You will note, no doubt with an overwhelming mixture of shock, anger, and betrayal, that it is not an eBook. Apparently I’m not even trying to stick to the flimsy pretense of promoting my fellow Kindle and Nook guttersnipes and am just writing about whatever I read like the objectivist asshole Ayn has made of me. That (if I may say so) brilliant segue brings us to the thrust of the post, which is to talk about fiction, specifically novels, as a vehicle for the propagation of ideas or philosophies. This is a technique which was more common in centuries past, with things like Philosophy in the Bedroom and Candide taking up special places in our hearts (and, in the former case, often in that secret place near our beds where we put all the things we’re “not” getting off on). However, despite their taking rather controversial views, even (or perhaps especially) by modern standards, they raise none of the ire that Ayn Rand has managed to.

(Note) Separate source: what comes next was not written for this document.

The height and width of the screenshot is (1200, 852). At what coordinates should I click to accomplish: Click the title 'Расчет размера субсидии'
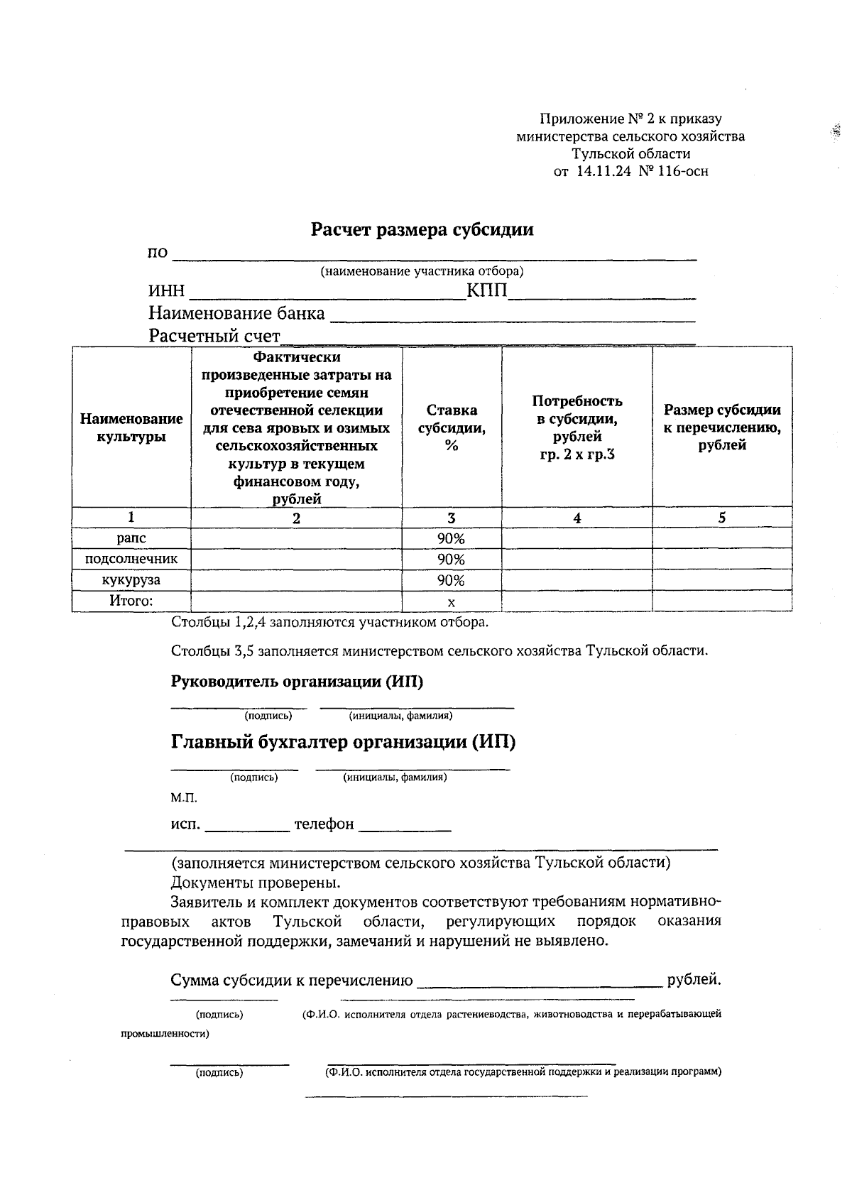coord(422,230)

I’ve contemplated this for a number of years, having read her other major Objectivist tome, Atlas Shrugged, in what ought to have been my formative years. Obviously my first thought was that the concept of a selfishness as a virtue was simply not something people could accept even as a possibility. This is reinforced by the fact that owning a copy of Atlas Shrugged was sufficient justification for being exiled from the dating world, as The Hairpin reminded us in a half-joking article (which is worth a read for the humor if not the insight). And yes, I do read The Hairpin. No, I don’t think that calls my masculinity into question. Well, you know what, I don’t need to justify myself to you with all that weird porn you keep in your bedside table and yes I saw it! Ahem. Anyway.
My point is, Philosophy in the Bedroom is usually (and wrongly, in my opinion) interpreted as a guide to committing dire sins against nature purely for the sake of taking mirthful glee in perversity; surely the idea that capitalism will cure what ails us is not a more repugnant concept than that for a society so obsessed with sexual restraint that at time of writing there are a dozen states with signs that say “good girls don’t” hung in the halls of their public schools? I think not. So I locked this particular line of questioning up in my head, taking it out every so often to roll it over before getting bored and putting it back again.
When I began to study the history of philosophy after realizing I knew literally everything else in the universe that didn’t involve math, I found that Voltaire’s work with Candide, even more so than his more straightforward philosophy which was or ought to have been more controversial in itself, was not taken well by the body politic. It was, in fact, met with a notable degree of ire. What this tells us, apart from the fact that I am apparently content to draw conclusions from only a couple data points so long as the alternative involves some form of work, is that we must, perhaps, look to the format. My suspicion is this: People get upset when they go into a book expecting a narrative and instead get philosophy, especially philosophy which disagrees with their sensibilities (which all good philosophy must, not just because its job is inherently to challenge the status quo but because the average person is so overwhelmingly wrong on virtually every subject that writing in agreement with them must of necessity involve monkeys and typewriters, or else the fetid Bard himself), they become rather outraged. This outrage lasts a few generations as one teaches the next to hate the things they hate, and then dies out because who actually gives a fuck?
The moral of the story is this: If you want to be remembered, piss off a lot of people. If you want to piss off a lot of people, write a philosophical fiction piece. If you want to write a philosophical fiction piece, get in fucking line because mine’s getting published first and there’s nothing you can do about it.